The Fletcher School of Law and Diplomacy began teaching international law when it was founded in 1933, a year of crisis and turmoil. The German Reichstag was set afire, Adolf Hitler was appointed Chancellor, and the Nazis’ first concentration camp opened at Dachau. In the United States, countless unemployed stood in soup lines. The world was soon enveloped in the dual catastrophes of the Second World War and the Great Depression.
Over the following seven decades, the historic approach of The Fletcher School ― the oldest graduate school of international affairs in the United States ― has continued to examine international law within the context of often turbulent international relations. The “Fletcher School” of international law and diplomacy, as it has come to be known, has been concerned with how policymakers act in the world and what impact their actions have. It has viewed with skepticism the idealistic supposition that all international law generates compliance, and the formalistic assumption that international law is merely a set of rules. Instead, it has focused on the practical implications of international rules, principles, and institutions, and explored the interrelationship between law and other disciplines. It has asked fundamental questions about whether law matters to the conduct of international affairs, and if so, why.
Over the years these themes have been expounded by a line of household names in international law who have taught at Fletcher, including Roscoe Pound, Leo Gross, Hans Kelsen, Julius Stone, Walter Sterling Surrey, Philip Warren Thayer, Robert Hudec, Keith Highet and Louis Sohn.

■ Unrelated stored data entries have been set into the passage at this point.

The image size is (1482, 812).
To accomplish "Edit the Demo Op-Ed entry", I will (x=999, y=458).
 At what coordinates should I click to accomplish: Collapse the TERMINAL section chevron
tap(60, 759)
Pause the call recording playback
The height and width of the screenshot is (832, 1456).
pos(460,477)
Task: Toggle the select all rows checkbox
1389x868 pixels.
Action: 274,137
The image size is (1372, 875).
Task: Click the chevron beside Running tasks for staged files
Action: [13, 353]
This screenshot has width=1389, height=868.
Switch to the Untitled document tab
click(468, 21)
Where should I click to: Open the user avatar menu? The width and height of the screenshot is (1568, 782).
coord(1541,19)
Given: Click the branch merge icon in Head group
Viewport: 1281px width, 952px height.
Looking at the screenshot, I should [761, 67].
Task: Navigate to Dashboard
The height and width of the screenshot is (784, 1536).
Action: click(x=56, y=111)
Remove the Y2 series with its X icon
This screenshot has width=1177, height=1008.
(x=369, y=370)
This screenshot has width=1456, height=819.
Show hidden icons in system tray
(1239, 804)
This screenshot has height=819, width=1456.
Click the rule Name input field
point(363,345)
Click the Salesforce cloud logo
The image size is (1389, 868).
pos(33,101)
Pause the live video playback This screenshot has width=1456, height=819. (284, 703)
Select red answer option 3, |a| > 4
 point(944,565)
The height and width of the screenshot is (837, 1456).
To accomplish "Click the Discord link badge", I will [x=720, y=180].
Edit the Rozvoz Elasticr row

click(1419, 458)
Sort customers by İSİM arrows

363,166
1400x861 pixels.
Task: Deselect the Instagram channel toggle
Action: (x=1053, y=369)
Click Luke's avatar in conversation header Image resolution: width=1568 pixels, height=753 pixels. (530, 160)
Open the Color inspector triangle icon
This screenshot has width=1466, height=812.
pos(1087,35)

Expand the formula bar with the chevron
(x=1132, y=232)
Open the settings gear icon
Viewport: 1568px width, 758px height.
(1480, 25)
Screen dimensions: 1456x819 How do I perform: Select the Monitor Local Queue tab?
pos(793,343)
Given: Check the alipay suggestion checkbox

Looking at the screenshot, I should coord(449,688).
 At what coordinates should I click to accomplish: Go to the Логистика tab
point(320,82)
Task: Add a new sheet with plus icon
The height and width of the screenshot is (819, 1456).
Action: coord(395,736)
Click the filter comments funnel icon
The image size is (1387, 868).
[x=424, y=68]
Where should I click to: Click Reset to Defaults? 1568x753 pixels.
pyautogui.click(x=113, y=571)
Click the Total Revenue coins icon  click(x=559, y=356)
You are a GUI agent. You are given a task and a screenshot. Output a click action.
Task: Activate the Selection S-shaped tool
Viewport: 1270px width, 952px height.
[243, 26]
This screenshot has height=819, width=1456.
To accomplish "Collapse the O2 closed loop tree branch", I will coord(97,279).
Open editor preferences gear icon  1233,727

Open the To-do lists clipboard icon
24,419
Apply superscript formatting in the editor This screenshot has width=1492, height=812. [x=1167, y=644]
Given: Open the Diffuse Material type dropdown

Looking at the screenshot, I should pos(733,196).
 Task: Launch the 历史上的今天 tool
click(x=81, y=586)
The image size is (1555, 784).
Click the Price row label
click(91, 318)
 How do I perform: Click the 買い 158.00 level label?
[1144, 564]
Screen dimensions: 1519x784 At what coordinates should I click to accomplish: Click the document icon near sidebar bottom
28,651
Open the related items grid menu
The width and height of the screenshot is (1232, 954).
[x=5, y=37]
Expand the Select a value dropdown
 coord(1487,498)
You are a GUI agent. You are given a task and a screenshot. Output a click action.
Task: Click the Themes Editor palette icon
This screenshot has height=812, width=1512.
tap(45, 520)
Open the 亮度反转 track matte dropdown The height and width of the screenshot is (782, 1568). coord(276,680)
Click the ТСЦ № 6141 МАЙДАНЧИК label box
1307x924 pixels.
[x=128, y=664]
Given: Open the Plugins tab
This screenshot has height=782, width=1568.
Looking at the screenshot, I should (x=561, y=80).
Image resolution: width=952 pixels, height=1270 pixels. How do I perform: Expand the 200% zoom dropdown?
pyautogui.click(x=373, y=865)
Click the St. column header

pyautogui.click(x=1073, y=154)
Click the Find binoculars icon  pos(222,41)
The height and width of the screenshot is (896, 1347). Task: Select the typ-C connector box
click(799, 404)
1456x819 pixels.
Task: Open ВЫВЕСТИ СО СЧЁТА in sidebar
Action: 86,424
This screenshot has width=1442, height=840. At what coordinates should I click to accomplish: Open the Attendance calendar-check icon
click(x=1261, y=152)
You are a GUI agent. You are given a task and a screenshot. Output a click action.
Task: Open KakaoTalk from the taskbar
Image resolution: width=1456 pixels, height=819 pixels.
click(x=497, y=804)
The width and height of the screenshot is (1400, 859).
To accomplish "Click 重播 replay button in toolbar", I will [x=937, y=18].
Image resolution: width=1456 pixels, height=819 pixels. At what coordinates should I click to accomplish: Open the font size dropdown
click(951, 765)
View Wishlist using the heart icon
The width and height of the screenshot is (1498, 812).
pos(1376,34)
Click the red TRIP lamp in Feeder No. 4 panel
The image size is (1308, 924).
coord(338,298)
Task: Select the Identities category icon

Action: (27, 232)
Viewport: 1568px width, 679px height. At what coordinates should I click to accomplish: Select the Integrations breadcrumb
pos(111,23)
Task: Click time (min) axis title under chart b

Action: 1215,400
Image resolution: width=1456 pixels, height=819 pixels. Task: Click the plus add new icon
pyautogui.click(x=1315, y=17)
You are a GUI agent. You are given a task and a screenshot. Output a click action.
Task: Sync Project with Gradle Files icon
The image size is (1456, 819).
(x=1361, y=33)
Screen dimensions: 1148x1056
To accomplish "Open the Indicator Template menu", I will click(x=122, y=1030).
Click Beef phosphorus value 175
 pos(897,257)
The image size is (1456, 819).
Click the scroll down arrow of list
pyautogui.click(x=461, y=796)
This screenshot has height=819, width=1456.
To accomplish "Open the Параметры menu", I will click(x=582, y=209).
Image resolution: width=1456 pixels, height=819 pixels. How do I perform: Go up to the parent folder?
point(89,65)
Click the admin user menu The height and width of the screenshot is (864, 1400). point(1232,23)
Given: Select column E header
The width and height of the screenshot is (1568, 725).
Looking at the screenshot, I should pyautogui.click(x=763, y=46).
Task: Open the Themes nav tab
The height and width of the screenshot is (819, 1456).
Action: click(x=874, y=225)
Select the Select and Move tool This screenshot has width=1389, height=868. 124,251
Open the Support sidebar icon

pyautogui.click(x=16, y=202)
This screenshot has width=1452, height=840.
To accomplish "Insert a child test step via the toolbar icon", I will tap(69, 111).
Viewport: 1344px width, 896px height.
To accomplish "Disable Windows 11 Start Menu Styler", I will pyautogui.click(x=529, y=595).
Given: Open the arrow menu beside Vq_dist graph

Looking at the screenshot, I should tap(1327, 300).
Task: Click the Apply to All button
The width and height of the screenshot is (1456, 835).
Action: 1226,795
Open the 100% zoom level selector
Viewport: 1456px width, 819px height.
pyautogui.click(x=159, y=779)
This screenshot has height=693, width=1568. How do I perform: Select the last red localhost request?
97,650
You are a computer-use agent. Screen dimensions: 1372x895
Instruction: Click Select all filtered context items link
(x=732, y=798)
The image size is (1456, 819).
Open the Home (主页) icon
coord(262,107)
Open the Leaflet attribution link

A network of thousands of alumni ― including hundreds of lawyers ― has benefited from their knowledge and insight. These former students are now leaders in business, law, government and the non-profit sector in countries around the world.
Fletcher’s new LL.M. program carries this tradition forward into the 21st century. It provides a first-rate education in international law for individuals poised to move into leadership roles in law, politics and business. It affords lawyers practicing in traditional fields an opportunity to re-focus their careers on international law and policy. And it does so with a truly global perspective.
At Fletcher, international law students study with others from around the world. Fletcher students represent over 85 developing and industrialized countries, and fully three-quarters of the students in the LL.M. program come from outside the United States. They come with backgrounds not only in law but also in economics, history, government, science and other disciplines.